Despite having a pregnant studying wife at home, Wanyanga says he was not stressed, except for the thesis and designing a project. In addition to that, his lecturers were very supportive.
“Rachael was doing Biomedical Science and the continuous assessments, exams, and practicals in the laboratory were a challenge,” he says.
Racheal says she had to sneak out for some fresh air once in a while.
In seven years, the Wanyangas were done with having children.
“It had always been my dream to finish having babies by 30,” Rachael says, much to the surprise of her husband who had not known her secret. “Because of that, I had immense energy to take care of them.”
The Wanyanga family at the beach
Long distance parenting
With five young children, most maids could not cope. “Every time, I called maids for an interview, they interviewed me instead. ‘Madam, we cannot work for you; that house has too much work’, they would say.”
When one maid agreed to stay, Rachael got a job as a medical representative in Eldoret. She had to leave the children on Sunday night and return home on Friday night. Every time she left, there was a lot of emotional breakdowns.
“On Friday evening, the children would be very happy and very sad on Sunday evening,” Wanyanga says.
That really affected Rachael’s relationship with her children, especially Emmanuel, the youngest. He was one and a half years old and whenever Rachael came home he was never happy to see her.

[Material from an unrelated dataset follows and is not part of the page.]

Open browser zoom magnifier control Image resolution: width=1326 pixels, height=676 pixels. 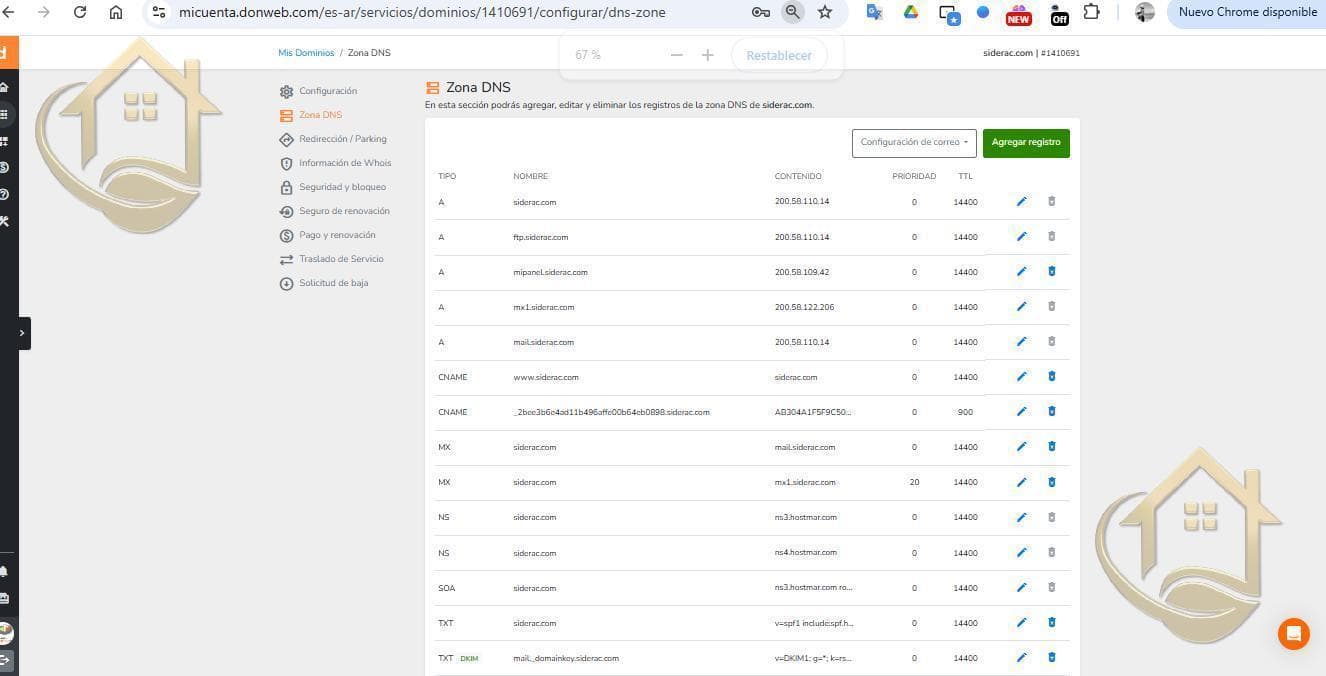point(791,12)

He would stay curled up in a corner before gradually warming up to her. But just as he was starting to enjoy her stay, Rachael would be gone for another week.
Rachael came to realise that the emotional strain was not good for the children. They swung from being very happy one moment to being at their lowest the next. They became resentful and withdrawn.

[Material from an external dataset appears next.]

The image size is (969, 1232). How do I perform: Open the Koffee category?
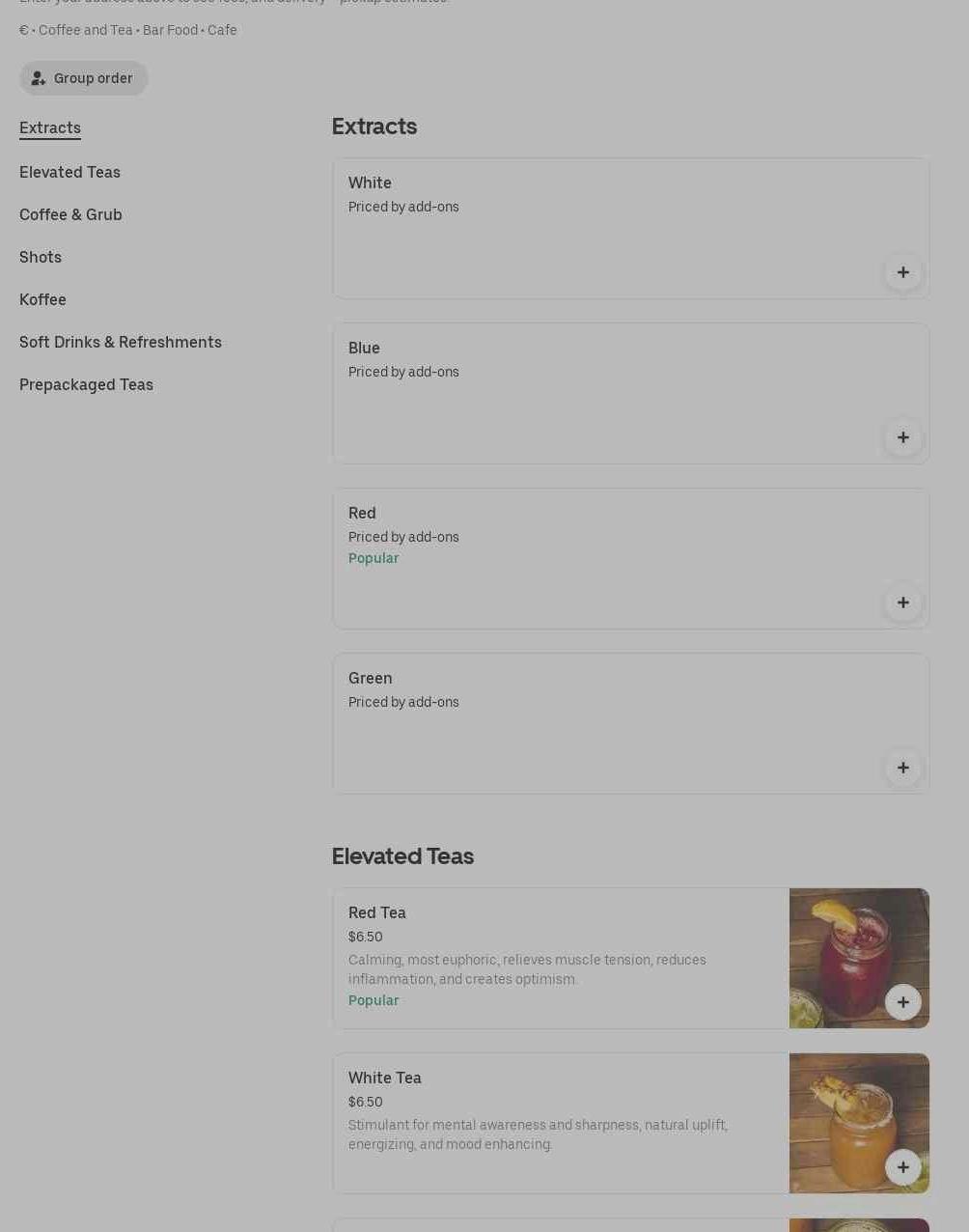click(42, 299)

She discussed it with her husband and left her job to become a full-time mother. The maid also left since she could not handle the work. Rachael then single-handedly took care of the home. It was not easy.
For instance, one of the twins was born with club feet and had a plaster to correct them. Because of her painful feet, she would cry a lot, waking up all the other children in the house. They would join in and the whole house would be drowned in wails. Her husband helped take care of the children at night.

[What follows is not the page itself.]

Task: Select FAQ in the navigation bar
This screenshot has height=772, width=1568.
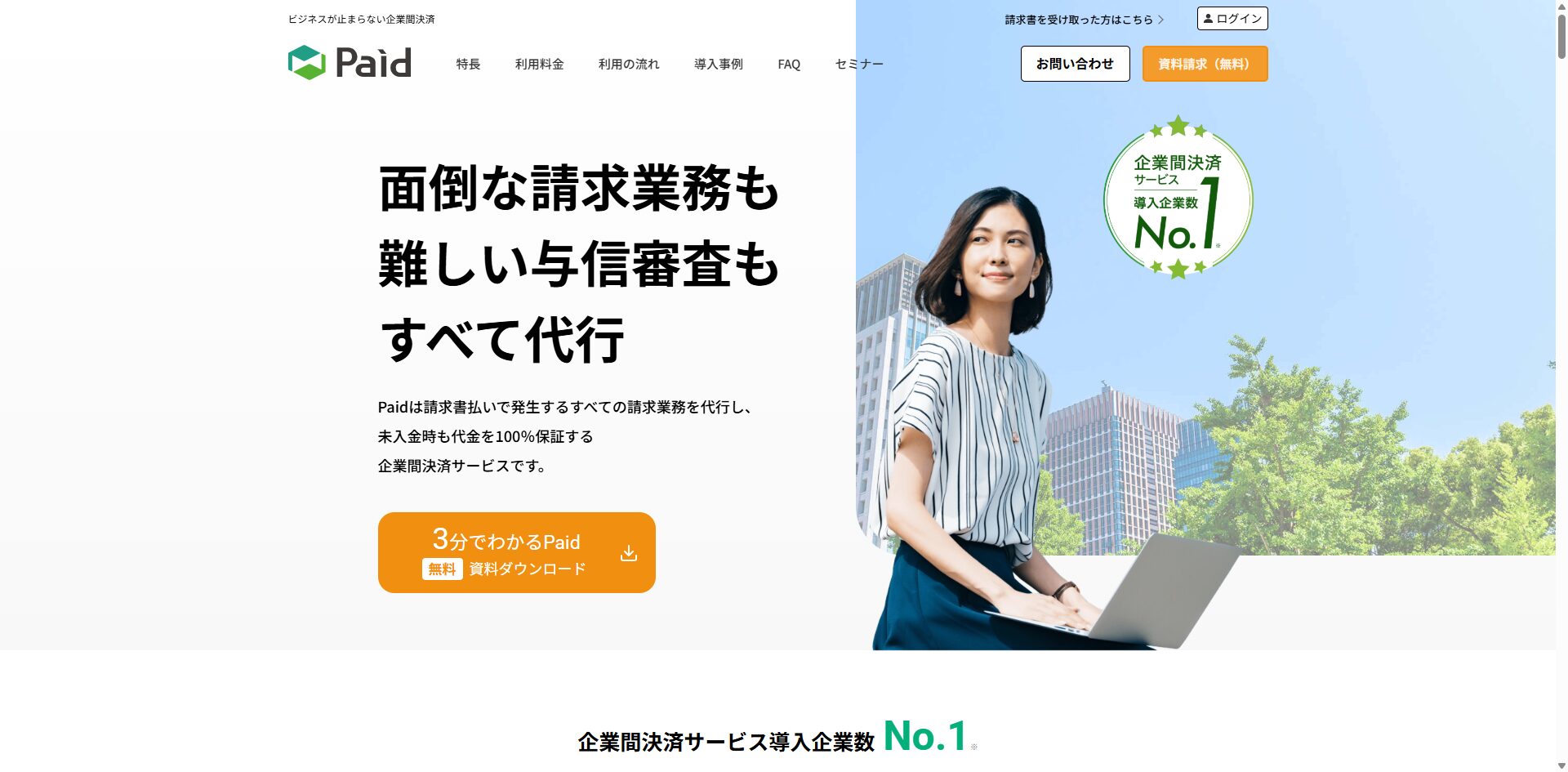Action: 789,64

Rachael says there is nothing that comes easy and there is a time to sacrifice.
“We did not have a car — I could have insisted on continuing to work so that we have a luxurious life, but nothing can substitute the presence of a mother in the house,” she reflects.
“For some women, perhaps, they may be able to employ two housemaids to cope with the demands of the family and their children, while for others it might be something else.”
Time to relax
Today, the children are grown up and they are the envy of other people. The couple agrees that having faith in God, discipline, friendship, selflessness and passionate commitment to each other has helped their children to grow up responsibly.
The youngest is in S1, Emmanuel is in S3, while Abigail and the twins are now at university. All their children minister in the church. One boy is a pianist, while another is a drummer. The girls are both worshippers and can play the guitar. During holidays, they attend Kampala Music School.
The couple enjoys the opportunity to relax a little more.
“I wake up at 8:00am and find the house clean and all the children have already had breakfast,” Wanyanga says.
Since the children are not in boarding school, Rachael is able to spend evenings with them.
“There is a lot of bonding, occasional shouting and teasing as we share in the chores,” she says. Because they do not have a maid, their mother trained them to do housework.
They started with wiping dishes and moved on to more difficult chores. Though a lot of cups were broken in the process, they gradually became responsible. “For the last seven years, I have not had to cook,” Rachael boasts.
Every year, the Wanyangas read one family book together for self-improvement as well as bonding.